- [本文]:
2016年10月16日日曜日

緑の診察券

  9月28日は、4カ月ぶりの診察日でした。幼稚園への息子の送迎、子供2人のお弁当作り、炊事・掃除・洗濯、娘の学校でのPTA活動・・・という日常から離れて、私は久しぶりに「がん患者」に戻りました。

 病院に着き、再診受付の機械に診察カードを入れます。2003年初夏に初めて受診したときに作ってもらったもので、緑色の線がついています。患者らのカードの多くが黒い色だと気付いたのは、もう何年も前のこと。それから、患者たちが4台並ぶ再診受付機にカードを差し込むとき、クリアフォルダにカードを入れて持ち歩くときに注意してみるようになりました。ほとんどが黒でした。

「私のように長く生きている人はあまりいないのだな」
私よりずっと年上の患者たちの、黒い線のカードを見ながら、少しだけ感慨に浸ります。そして、「せっかくここまで生きたのだから、緑の線のカードを持った最後の人になろう」などと、つい、いつものように前向きな目標を立ててしまう自分を心の中で笑います。
              
1階で再診受付を終え、保険証の確認窓口を経て、2階の血液・尿検査室へ。採血・採尿の受付作業は以前職員が行っていましたが、いまは2台の機械が行います。このように、私が通い続けた13年間に病院内は少しずつ変わりました。病院名は「国立がんセンター中央病院」から「国立がん研究センター中央病院」に変わり独立法人化。院内も機械化が進んだり、患者の相談窓口が増えたり、売店などの店舗が変わったりしました。

- [記録データ]:
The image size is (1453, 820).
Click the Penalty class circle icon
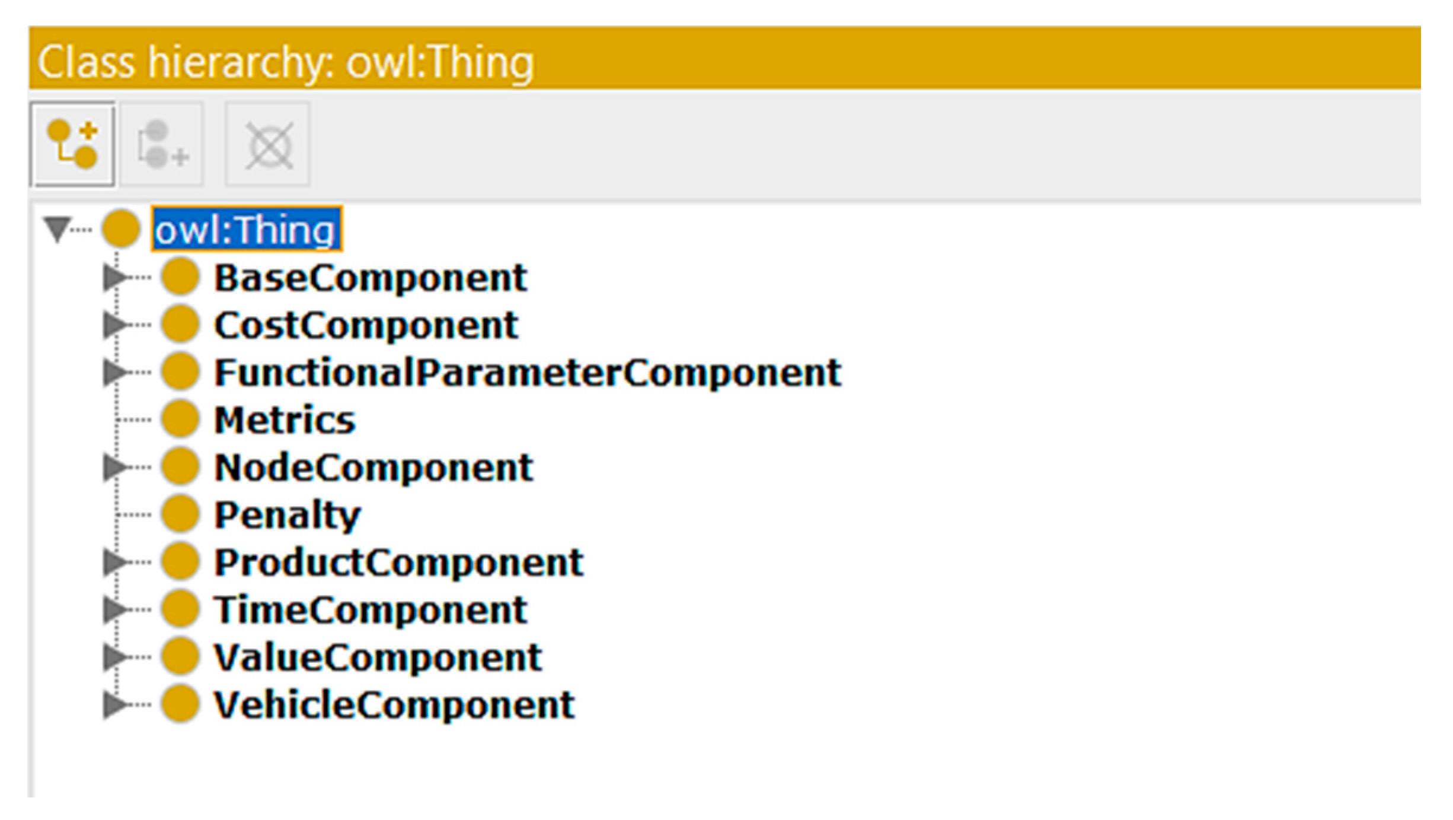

- [指示]: 本文のうち「2016年10月16日日曜日」で始まり「の店舗が変わったりしました。」で終わる部分を、「クリアフォルダ」を「カードケース」に改めて書き直してください。 データは参照しなくてもかまいません。

- [解答欄]:
2016年10月16日日曜日

緑の診察券

  9月28日は、4カ月ぶりの診察日でした。幼稚園への息子の送迎、子供2人のお弁当作り、炊事・掃除・洗濯、娘の学校でのPTA活動・・・という日常から離れて、私は久しぶりに「がん患者」に戻りました。

 病院に着き、再診受付の機械に診察カードを入れます。2003年初夏に初めて受診したときに作ってもらったもので、緑色の線がついています。患者らのカードの多くが黒い色だと気付いたのは、もう何年も前のこと。それから、患者たちが4台並ぶ再診受付機にカードを差し込むとき、カードケースにカードを入れて持ち歩くときに注意してみるようになりました。ほとんどが黒でした。

「私のように長く生きている人はあまりいないのだな」
私よりずっと年上の患者たちの、黒い線のカードを見ながら、少しだけ感慨に浸ります。そして、「せっかくここまで生きたのだから、緑の線のカードを持った最後の人になろう」などと、つい、いつものように前向きな目標を立ててしまう自分を心の中で笑います。
              
1階で再診受付を終え、保険証の確認窓口を経て、2階の血液・尿検査室へ。採血・採尿の受付作業は以前職員が行っていましたが、いまは2台の機械が行います。このように、私が通い続けた13年間に病院内は少しずつ変わりました。病院名は「国立がんセンター中央病院」から「国立がん研究センター中央病院」に変わり独立法人化。院内も機械化が進んだり、患者の相談窓口が増えたり、売店などの店舗が変わったりしました。